I want a second opinion. ‘What do you think?’
‘What do you mean, what do I think?’
‘What is he trying to say?’
Boy passes me back the letter and runs his hands through his hair. ‘There’s nothing new in what he says, is there? I mean, I Googled some stuff when I was on leave, picked an internet cafe where I could use a different account, but to be quite honest, it wasn’t worth it. Mark, Hugh, me, none of us have come up with anymore outside The Well than you have stuck here.’
‘So what’s he saying?’ I repeat, although the answer is clear to me.
‘I don’t know what you’re getting at.’ Boy picks up the spade and jabs it into the soil.
‘Yes, you do, Boy.’ I fold the letter over again and again. There’s something about only ever being able to fold a piece of paper six times, no matter how big it is to start with, everything always ends
up in the same impossible conundrum. ‘Hugh, now Mark, it’s clear, everyone thinks it was me. That’s what he’s saying.’
‘I think he wants you to think that it was you. What’s always puzzled me is why don’t you ever think it was him?’
He waits for me to answer, but I am exercising my right to remain silent, so he continues. ‘You do think it was him, don’t you? Sometimes, anyway. It’s just you don’t dare say it out loud.’

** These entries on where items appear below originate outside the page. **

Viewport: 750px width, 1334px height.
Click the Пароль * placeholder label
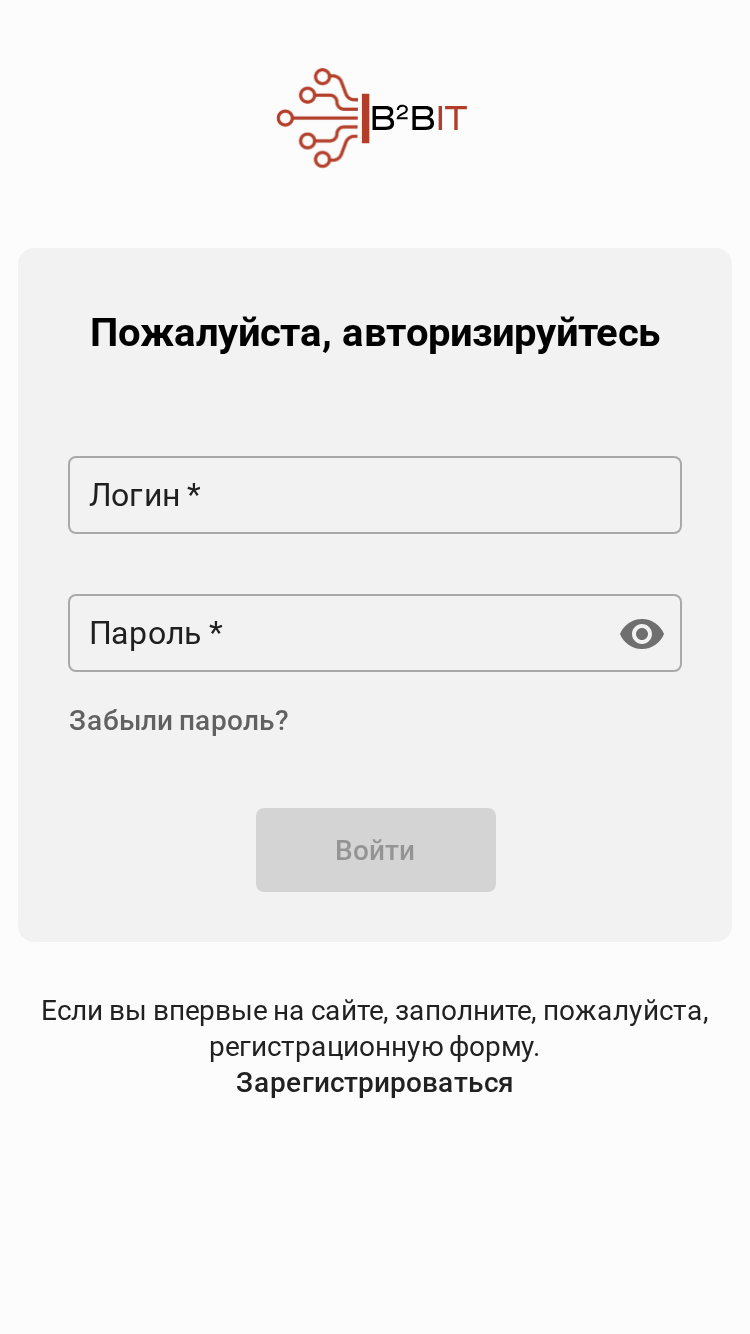[156, 633]
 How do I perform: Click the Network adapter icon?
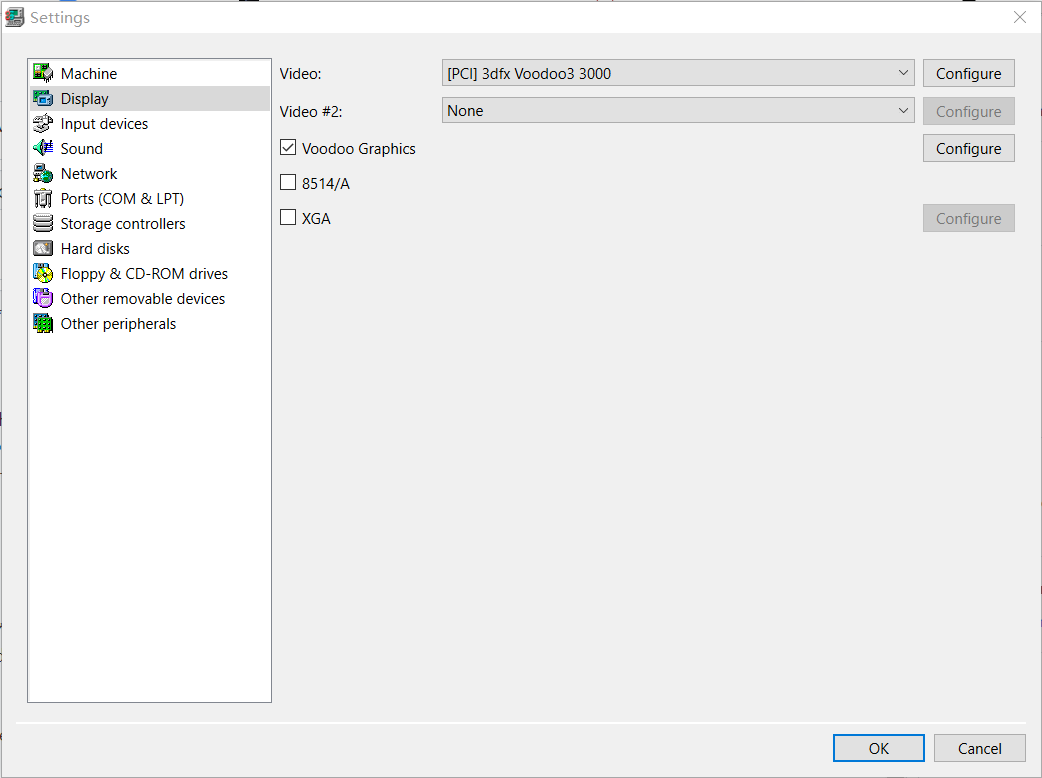pos(44,173)
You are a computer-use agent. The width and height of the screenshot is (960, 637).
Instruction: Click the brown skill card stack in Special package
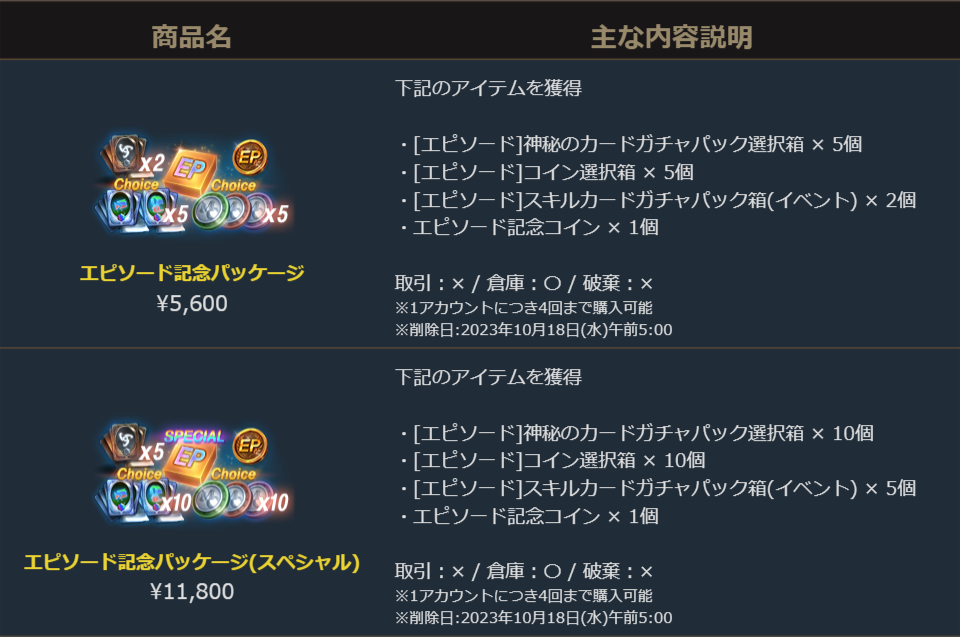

Shaking my head, I tell Boy he just doesn’t understand: this was Mark, a gardener like him, this was what he loved; I wave crazily at the ordered ranks of courgettes. Mark wasn’t mad, he wasn’t evil, he wasn’t violent . . .
‘So what happened to the greenhouse?’ Boy looks pointedly at the ruin.
‘I drove him to that. Before we came here, he was different, he was . . .’ I falter.
‘A paedophile?’
I have to get out of this garden. At the gate, I turn round and tell Boy. ‘I never believed he was a paedophile!’
‘Then.’
The monosyllable takes its place in this outdoor theatre of a courtroom, the implicit question raises its eyebrow at the bench, but stays silent.
Boy follows me out of the garden, catches me, takes the letter from my hand and pushes it out of sight into his pocket. We walk as far as the front of the cottage; there is no one around and we continue our legal wrangling by the back door.
‘Ruth, I could argue, objectively, that he was all those things. And – no, let me go on – and who else would Lucien have gone with? He had the chance to dump the green jumper, the wet clothes, the rose necklace, on his early morning trip to buy a newspaper, which you yourself said was totally out of character.’